Mit unseren Augen erfassen wir Formen, Proportionen, räumliche
Strukturen, Perspektiven, Helligkeit und Farben sowie Merkmale, die es uns gestatten,
Größen und Entfernungen zu schätzen. Das Auge vermittelt uns eine unerhörte Fülle von
kognitiven und ästhetischen Informationen, als Grundlage für das, was man erkennen,
wissen und beurteilen kann oder was den Sinn für das Schöne anspricht.

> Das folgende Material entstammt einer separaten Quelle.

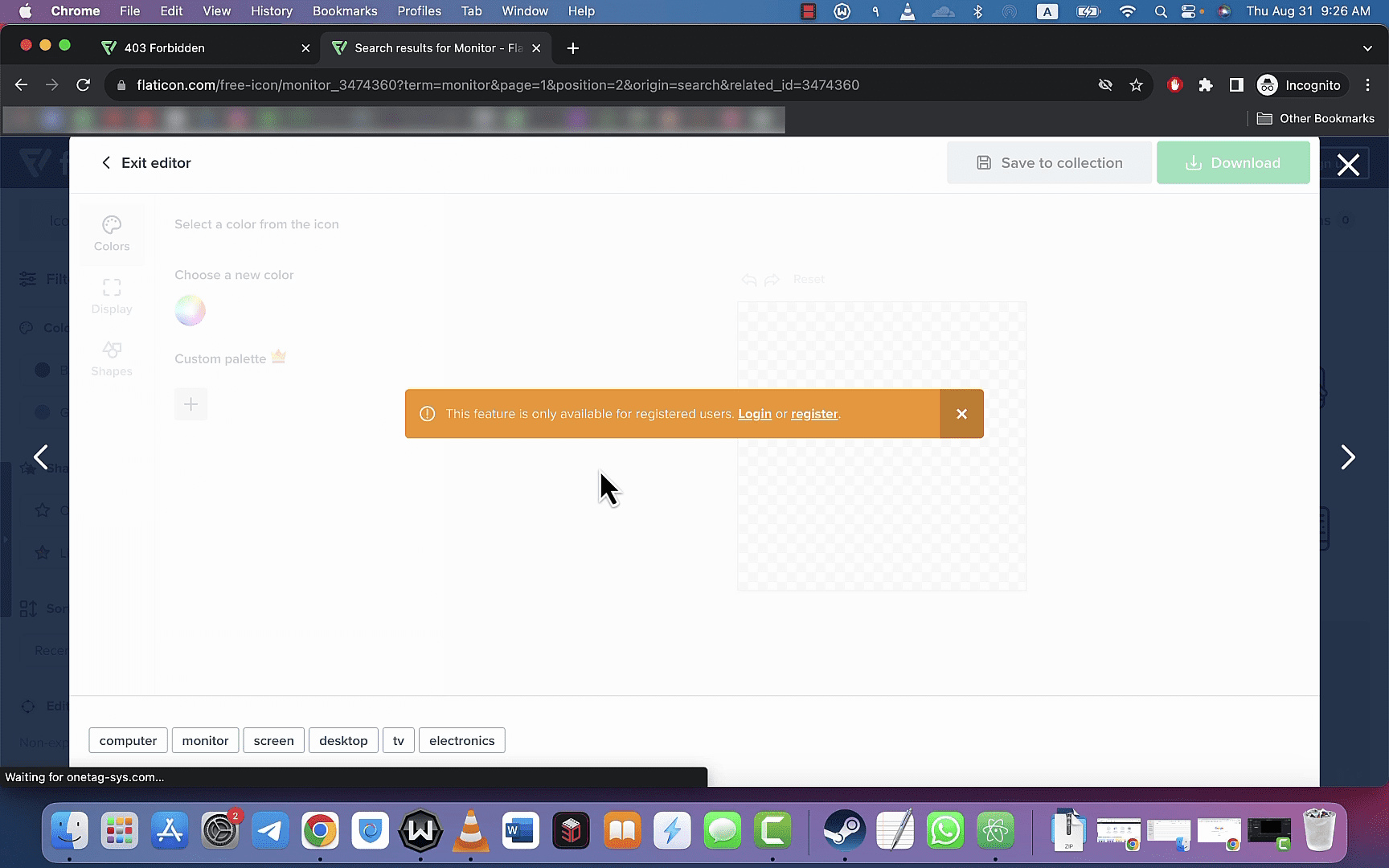Image resolution: width=1389 pixels, height=868 pixels.
Task: Open the Chrome extensions puzzle icon
Action: coord(1205,85)
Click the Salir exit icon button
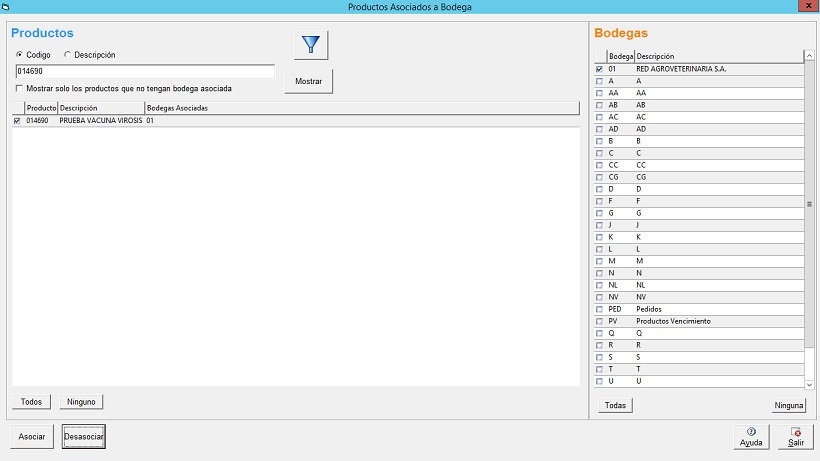The width and height of the screenshot is (820, 461). (x=796, y=436)
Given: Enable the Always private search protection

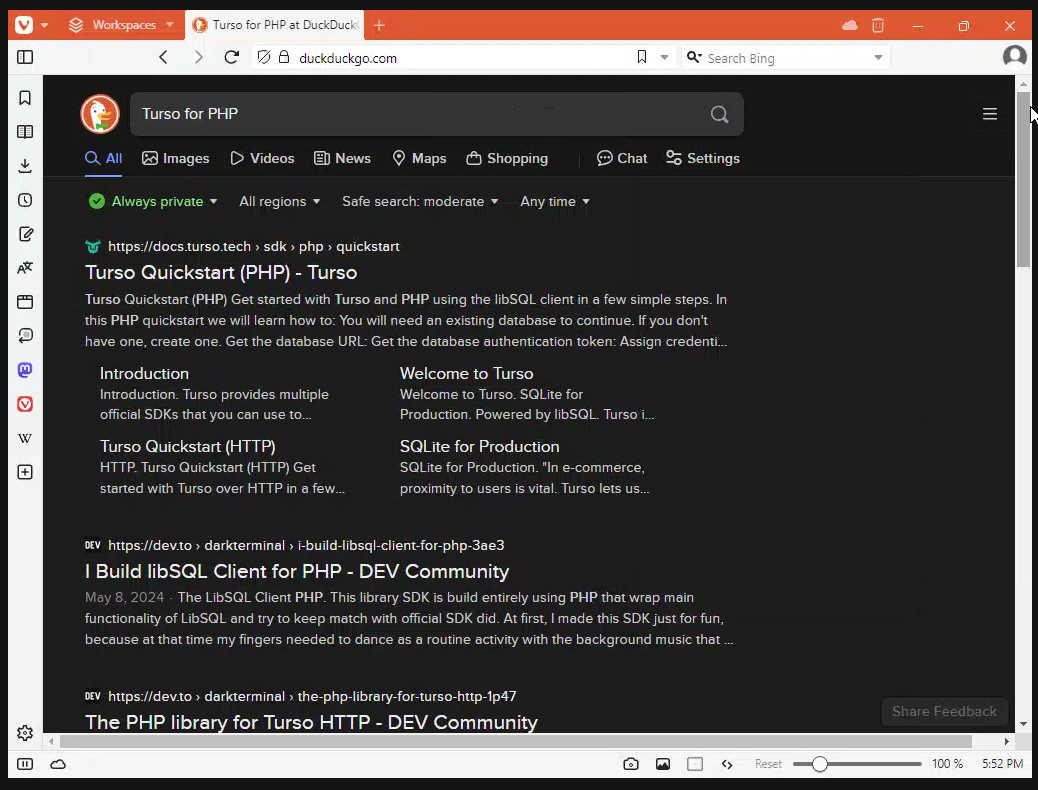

"Unerhört" ist wörtlich gemeint: Das Gehörte und das Gesehene ergänzen
einander. Was wir sehen, kann uns vor Gefahren warnen oder Gefühle und Stimmungen
auslösen.
Die Alterssichtigkeit ist für den Intellektuellen und für den Künstler besonders
lästig. Von diesem Problem waren auch Mönche betroffen, die ihre Klosterzellen zu
Keimzellen der Kultur gemacht hatten. Sie befaßten sich nicht nur mit Theologie und
Philosophie, sonder waren zum Beispiel auch Dichter, Naturwissenschaftler und Meister der
Buchmalerei. Als das aus dem 11. Jahrhundert stammende Buch "Schatz der Optik"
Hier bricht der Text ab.